» **Text shown**
▬▬▬▬▬▬▬▬▬▬
Applying the rule in. Heck v. Humphrey, 512 U.S. 477 (1994), the Third Circuit has held that § 1983 actions that, if successful, would necessarily demonstrate the invalidity of a parole board's decision (regarding the length or revocation of parole) are not cognizable unless and until the board's decision has been invalidated. See Williams v. Consovoy, 453 F.3d 173, 177 (3d Cir. 2006). To the extent Plaintiff claims that Defendants made erroneous findings during the revocation hearing, the claim is barred under Heck. Had Defendants made erroneous findings, success on this claim would necessarily invalidate the parole board's decision.
4. Eleventh Amendment
Plaintiff names the Delaware Parole Board as a defendant and also raises claims against the individual defendants in their official capacities. The Eleventh Amendment of the United States Constitution protects an unconsenting state or state agency from a suit brought in federal court by one of its own citizens, regardless of the relief sought. See Seminole Tribe of Fla. v. Florida, 517 U.S. 44, 54 (1996); Pennhurst State Sch. & Hosp. v. Halderman, 465 U.S. 89 (1984); Edelman v. Jordan, 415 U.S. 651 (1974). Delaware has not waived its immunity from suit in federal court; although Congress can abrogate a state's sovereign immunity, it did not do so through the enactment of 42 U.S.C. § 1983. See Jones v. Sussex Corr. Inst. 725 Fed.Appx. 157, 159-160 (3d Cir. 2017); Brooks-McCollum v. Delaware, 213 Fed.Appx. 92, 94 (3d Cir. 2007).
The Parole Board, an agency of the State of Delaware, is entitled to sovereign immunity under the Eleventh Amendment. See Harper v. Jeffries, 808 F.2d 281, 284 n.4 (3d Cir. 1986) (any action by appellant against Parole Board is barred by Eleventh Amendment); see also State v. Jackson, 2013 WL 1561511, at *1 (Del. Super. Ct. Feb. 28, 2013) (referring to Delaware Board of Parole as State agency). In addition, “a suit against a state official in his or her official capacity is not a suit against the official but rather is a suit against the official's office. As such, it is no different from a suit against the State itself.” Will v. Michigan Dep't of State Police, 491 U.S. 58, 71 (1989) (internal citations omitted); Aliv Howard, 353 Fed.Appx. 667, 672 (3d Cir. 2009). Accordingly, § 1983 claims for monetary damages against a state, state agency, or a state official in his official capacity are barred by the Eleventh Amendment. See id.
▬▬▬▬▬▬▬▬▬▬
» **Questions**
(1) According to the parole board passage, through the enactment of which statute did Congress not abrogate a state's sovereign immunity?
(2) Transcribe the stretch of the parole board passage from "4. Eleventh Amendment" through "(3d Cir. 2007).".

» **Provided material**
▬▬▬▬▬▬▬▬▬▬
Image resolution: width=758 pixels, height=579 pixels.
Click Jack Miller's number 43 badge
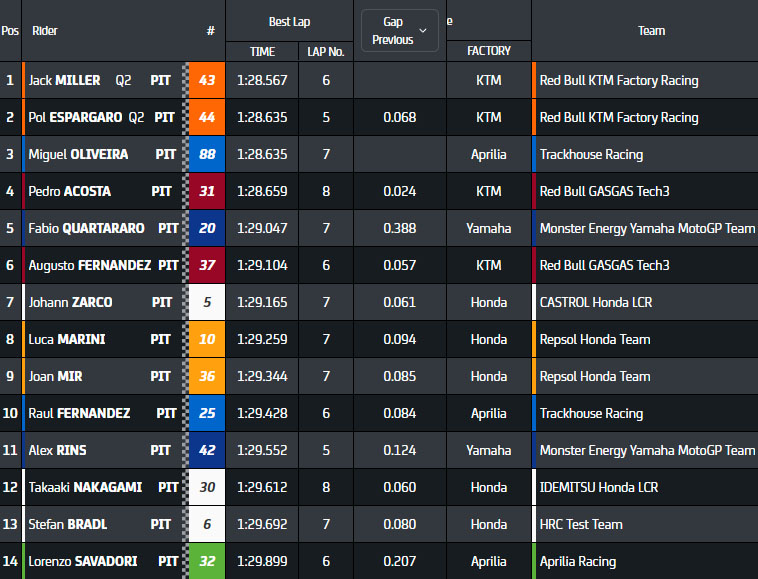tap(207, 80)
▬▬▬▬▬▬▬▬▬▬
» **Responses for each task**
(1) 42 U.S.C. § 1983

(2)
4. Eleventh Amendment
Plaintiff names the Delaware Parole Board as a defendant and also raises claims against the individual defendants in their official capacities. The Eleventh Amendment of the United States Constitution protects an unconsenting state or state agency from a suit brought in federal court by one of its own citizens, regardless of the relief sought. See Seminole Tribe of Fla. v. Florida, 517 U.S. 44, 54 (1996); Pennhurst State Sch. & Hosp. v. Halderman, 465 U.S. 89 (1984); Edelman v. Jordan, 415 U.S. 651 (1974). Delaware has not waived its immunity from suit in federal court; although Congress can abrogate a state's sovereign immunity, it did not do so through the enactment of 42 U.S.C. § 1983. See Jones v. Sussex Corr. Inst. 725 Fed.Appx. 157, 159-160 (3d Cir. 2017); Brooks-McCollum v. Delaware, 213 Fed.Appx. 92, 94 (3d Cir. 2007).